If you’re Google and you mapped all the public WiFi networks and everyone who signed up for your ads or just appearing in the gazeteer, while you’re waiting for GPS to do its thing you can have a damn good guess at location, so long as there are some of those things nearby and you don’t really mind not having defined bounds on precision at all. This is the stuff that happens if you enable “location services” as well as GPS on your phone. But we’re trying to measure intersections between 1m radius (or was it 2?) spheres around individual people, so that’s…not good enough.

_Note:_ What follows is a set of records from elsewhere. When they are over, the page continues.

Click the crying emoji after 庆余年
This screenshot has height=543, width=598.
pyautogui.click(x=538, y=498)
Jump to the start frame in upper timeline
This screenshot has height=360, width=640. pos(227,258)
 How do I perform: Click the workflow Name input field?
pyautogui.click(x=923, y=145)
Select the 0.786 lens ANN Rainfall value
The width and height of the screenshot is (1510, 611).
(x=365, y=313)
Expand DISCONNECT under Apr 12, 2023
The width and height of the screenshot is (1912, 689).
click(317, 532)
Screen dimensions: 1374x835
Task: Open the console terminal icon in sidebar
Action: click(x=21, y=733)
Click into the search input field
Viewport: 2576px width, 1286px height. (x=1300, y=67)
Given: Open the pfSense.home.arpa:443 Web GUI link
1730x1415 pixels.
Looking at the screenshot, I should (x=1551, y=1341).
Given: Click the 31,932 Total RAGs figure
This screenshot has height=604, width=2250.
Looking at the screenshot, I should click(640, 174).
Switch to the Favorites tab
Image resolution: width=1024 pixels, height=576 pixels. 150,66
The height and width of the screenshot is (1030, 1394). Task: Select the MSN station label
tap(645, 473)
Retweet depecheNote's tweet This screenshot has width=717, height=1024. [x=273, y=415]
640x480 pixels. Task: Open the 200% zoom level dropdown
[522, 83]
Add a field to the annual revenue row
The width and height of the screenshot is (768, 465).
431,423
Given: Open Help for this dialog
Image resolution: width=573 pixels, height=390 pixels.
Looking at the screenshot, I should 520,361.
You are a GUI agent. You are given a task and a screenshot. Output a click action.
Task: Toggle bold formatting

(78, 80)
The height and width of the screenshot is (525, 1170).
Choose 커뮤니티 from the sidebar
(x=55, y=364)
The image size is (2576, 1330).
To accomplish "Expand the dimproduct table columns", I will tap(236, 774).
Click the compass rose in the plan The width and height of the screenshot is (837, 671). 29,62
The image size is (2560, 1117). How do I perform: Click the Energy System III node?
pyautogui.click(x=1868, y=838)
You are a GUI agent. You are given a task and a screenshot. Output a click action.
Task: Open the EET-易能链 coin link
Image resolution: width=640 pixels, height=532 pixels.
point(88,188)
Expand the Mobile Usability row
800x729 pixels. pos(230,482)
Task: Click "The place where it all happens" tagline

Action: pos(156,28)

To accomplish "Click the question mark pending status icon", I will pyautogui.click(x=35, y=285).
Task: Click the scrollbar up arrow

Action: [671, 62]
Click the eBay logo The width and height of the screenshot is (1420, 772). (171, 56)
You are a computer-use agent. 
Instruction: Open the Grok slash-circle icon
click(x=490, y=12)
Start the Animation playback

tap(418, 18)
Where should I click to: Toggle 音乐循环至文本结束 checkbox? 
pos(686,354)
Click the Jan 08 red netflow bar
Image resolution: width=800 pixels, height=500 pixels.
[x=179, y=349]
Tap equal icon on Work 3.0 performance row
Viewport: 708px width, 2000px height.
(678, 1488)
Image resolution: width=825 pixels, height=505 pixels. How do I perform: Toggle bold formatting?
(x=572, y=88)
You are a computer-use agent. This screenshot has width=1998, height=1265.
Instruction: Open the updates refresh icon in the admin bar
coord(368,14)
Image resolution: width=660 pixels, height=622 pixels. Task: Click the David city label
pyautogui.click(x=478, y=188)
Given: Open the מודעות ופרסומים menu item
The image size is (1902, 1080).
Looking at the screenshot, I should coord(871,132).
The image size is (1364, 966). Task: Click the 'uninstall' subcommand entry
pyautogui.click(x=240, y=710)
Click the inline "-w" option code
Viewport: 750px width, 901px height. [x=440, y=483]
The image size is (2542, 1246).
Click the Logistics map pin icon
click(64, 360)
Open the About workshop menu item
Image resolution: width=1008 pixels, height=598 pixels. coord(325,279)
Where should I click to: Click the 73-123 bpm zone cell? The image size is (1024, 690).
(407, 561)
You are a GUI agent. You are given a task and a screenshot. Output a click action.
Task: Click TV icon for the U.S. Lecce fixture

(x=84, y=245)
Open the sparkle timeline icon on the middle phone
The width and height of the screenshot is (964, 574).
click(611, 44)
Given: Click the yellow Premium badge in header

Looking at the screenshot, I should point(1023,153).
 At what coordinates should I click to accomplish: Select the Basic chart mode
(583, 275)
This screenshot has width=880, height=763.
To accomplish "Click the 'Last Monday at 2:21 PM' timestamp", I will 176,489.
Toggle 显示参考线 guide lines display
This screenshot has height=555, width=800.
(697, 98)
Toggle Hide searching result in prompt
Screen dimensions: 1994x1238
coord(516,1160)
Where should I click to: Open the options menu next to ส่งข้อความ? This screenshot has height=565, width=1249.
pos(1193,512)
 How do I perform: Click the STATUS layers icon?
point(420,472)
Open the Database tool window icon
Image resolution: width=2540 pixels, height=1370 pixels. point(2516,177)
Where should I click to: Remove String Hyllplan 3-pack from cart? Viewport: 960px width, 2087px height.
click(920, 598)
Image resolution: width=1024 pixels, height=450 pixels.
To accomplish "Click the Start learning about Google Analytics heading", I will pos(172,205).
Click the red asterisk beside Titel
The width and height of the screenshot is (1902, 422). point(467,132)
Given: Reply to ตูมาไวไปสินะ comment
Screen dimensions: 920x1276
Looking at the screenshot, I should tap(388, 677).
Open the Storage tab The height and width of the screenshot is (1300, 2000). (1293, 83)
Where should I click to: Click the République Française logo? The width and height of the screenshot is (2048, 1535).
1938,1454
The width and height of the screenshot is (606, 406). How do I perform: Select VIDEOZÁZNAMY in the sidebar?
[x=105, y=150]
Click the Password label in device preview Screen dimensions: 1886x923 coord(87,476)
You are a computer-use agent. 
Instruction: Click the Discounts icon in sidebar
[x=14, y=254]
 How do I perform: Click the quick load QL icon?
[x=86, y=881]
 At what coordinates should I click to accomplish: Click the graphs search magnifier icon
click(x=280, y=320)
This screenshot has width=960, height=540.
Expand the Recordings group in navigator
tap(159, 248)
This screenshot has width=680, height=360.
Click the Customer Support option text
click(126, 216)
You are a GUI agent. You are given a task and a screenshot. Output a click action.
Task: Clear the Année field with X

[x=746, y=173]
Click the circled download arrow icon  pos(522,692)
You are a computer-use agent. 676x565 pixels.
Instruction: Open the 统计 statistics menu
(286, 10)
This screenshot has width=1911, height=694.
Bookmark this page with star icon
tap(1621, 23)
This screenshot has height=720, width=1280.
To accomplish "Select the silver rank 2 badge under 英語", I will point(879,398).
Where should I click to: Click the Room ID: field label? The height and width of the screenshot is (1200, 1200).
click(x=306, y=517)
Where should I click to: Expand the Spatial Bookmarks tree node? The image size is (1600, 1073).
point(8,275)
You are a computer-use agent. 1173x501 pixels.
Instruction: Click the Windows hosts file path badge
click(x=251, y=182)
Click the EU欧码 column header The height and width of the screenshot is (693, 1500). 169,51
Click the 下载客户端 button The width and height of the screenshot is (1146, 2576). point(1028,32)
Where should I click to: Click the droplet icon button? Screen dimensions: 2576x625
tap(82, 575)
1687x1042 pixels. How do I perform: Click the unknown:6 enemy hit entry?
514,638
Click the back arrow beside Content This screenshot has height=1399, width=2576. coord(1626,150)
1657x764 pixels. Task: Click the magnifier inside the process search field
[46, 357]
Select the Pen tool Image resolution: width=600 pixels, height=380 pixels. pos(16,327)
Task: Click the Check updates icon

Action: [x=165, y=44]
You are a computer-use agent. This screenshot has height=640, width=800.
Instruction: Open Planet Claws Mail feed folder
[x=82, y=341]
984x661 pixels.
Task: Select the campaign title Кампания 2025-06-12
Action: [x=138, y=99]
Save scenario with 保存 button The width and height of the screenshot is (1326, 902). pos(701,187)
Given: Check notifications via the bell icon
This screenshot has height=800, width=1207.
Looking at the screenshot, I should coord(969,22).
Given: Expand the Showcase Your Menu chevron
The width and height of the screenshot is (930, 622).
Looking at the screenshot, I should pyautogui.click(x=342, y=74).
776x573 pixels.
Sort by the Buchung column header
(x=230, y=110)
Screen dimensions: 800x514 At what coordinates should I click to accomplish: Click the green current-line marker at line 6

Also there’s a general issue here, which is that all the systems we’ve discussed do well in answering the question “Is so-and-so near this place?” with varying degrees of precision and universality. GPS does best of all in answering the question “Where is so-and-so in a reference frame defined by the WGS-84 geoid?” and you can get where we’re going from there. But the location inference systems are really more about “What’s a good enough guess to orientate the user on the map while waiting for GPS?” and “Has the user interacted with this brand?” and this isn’t the problem we’re trying to solve.
Bluetooth Low Energy
Ironically this was invented pretty much to find out who was near which shop, but it actually serves the purpose quite a lot better than some of the others. Some devices broadcast their ID on very low-power but wide-band radio and others hear it. If you hear it you must be very close by. This tells you not much – if anything at all about absolute location, but it does tell you about proximity with high confidence and decent precision and isn’t as creepy as RRLPing the planet. That sounds like what we’re after and there’s a good reason the Singaporean health ministry, NHSX, the Apple/Google joint project, and a bunch of others have converged on solutions that use BLE plus public-key cryptography. It does have some problems – notably, as Ross Anderson points out, it’s still radio and it doesn’t care if you were on opposite sides of double glazing, and there are complicated platform restrictions in Apple iOS to stop you being creepy and weird with it. But so far it’s the best solution.
Our 5G Future
As well as activating the chemtrail nanotechnology robots in your pituitary gland, 5G has some interesting positioning features coming in this year’s Release 16 of the standards. This stuff isn’t available at scale right now so there’s not much point going into it, but 5G devices can attach to multiple cells at the same time and the timing units (subframes) used in it are much smaller (down to 1ms long, hence 10x better time-domain resolution, or much better as the subframes can be shorter in wider channels), so they can use various methods to get very precise location relative to base stations. Industrial users are really keen on this, but it’s unlikely to be relevant for this pandemic.